In an interview with the BBC, Nadella said that despite national security concerns, backing out of China would “hurt more” than it solved.

“A lot of AI research happens in the open and the world benefits from knowledge being open,” he said.

Quoting Microsoft President Brad Smith, Nadella said: “We know any technology can be a tool or a weapon. The question is, how do you ensure that these weapons don’t get created?

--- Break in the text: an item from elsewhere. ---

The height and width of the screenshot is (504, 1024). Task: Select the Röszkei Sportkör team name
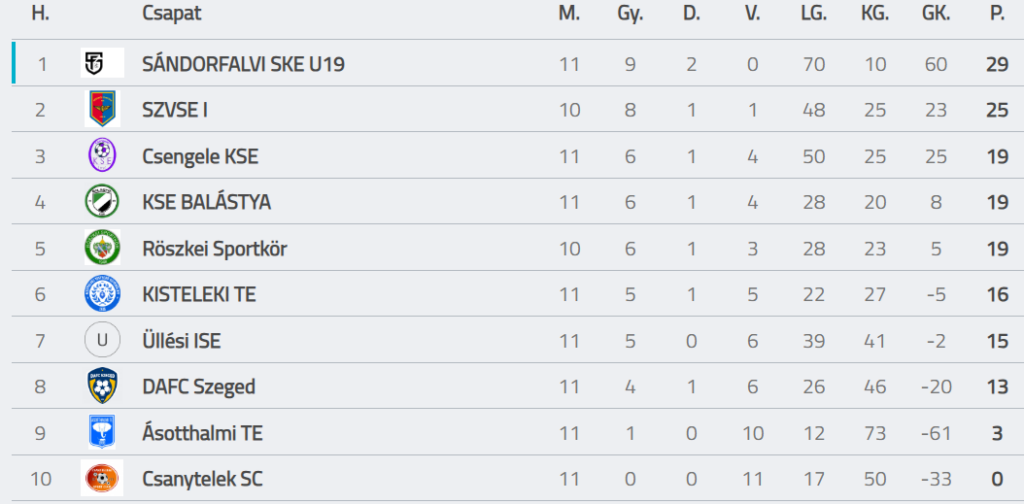click(214, 249)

I think there are multiple mechanisms.”

Microsoft Research Asia, the company’s fundamental research arm in the Asia Pacific region, was founded in Beijing in November 1998.

The media reported in April alleged that Microsoft has been collaborating with researchers linked to a Chinese military-backed university on AI. The research covered several AI topics, such as face analysis and machine reading.

Microsoft defended the research, saying that it was part of a worldwide effort by its scientists “to work with their international counterparts on cutting-edge technology issues”, reported the Financial Times.

Microsoft
Microsoft doesn’t use customers’ data for profit: Satya Nadella. (Wikimedia Commons)

According to Nadella, they have control on who gets to use their technology.

“And we do have principles. Beyond how we build it, how people use it is something that we control through Terms of Use. And we are constantly evolving the terms of use,” he added.

The International Monetary Fund has said that the trade war between the US and China was triggering a global economic slowdown.

On September 1, the US followed through on plans to impose a 15 per cent tariff on certain Chinese consumer-goods imports including apparel, electronics, footwear and dairy products, that were valued at around $112 billion in 2018.

Those tariffs were in addition to 25 per cent tariffs on $250 billion worth of Chinese imports that began to be imposed on July 2018.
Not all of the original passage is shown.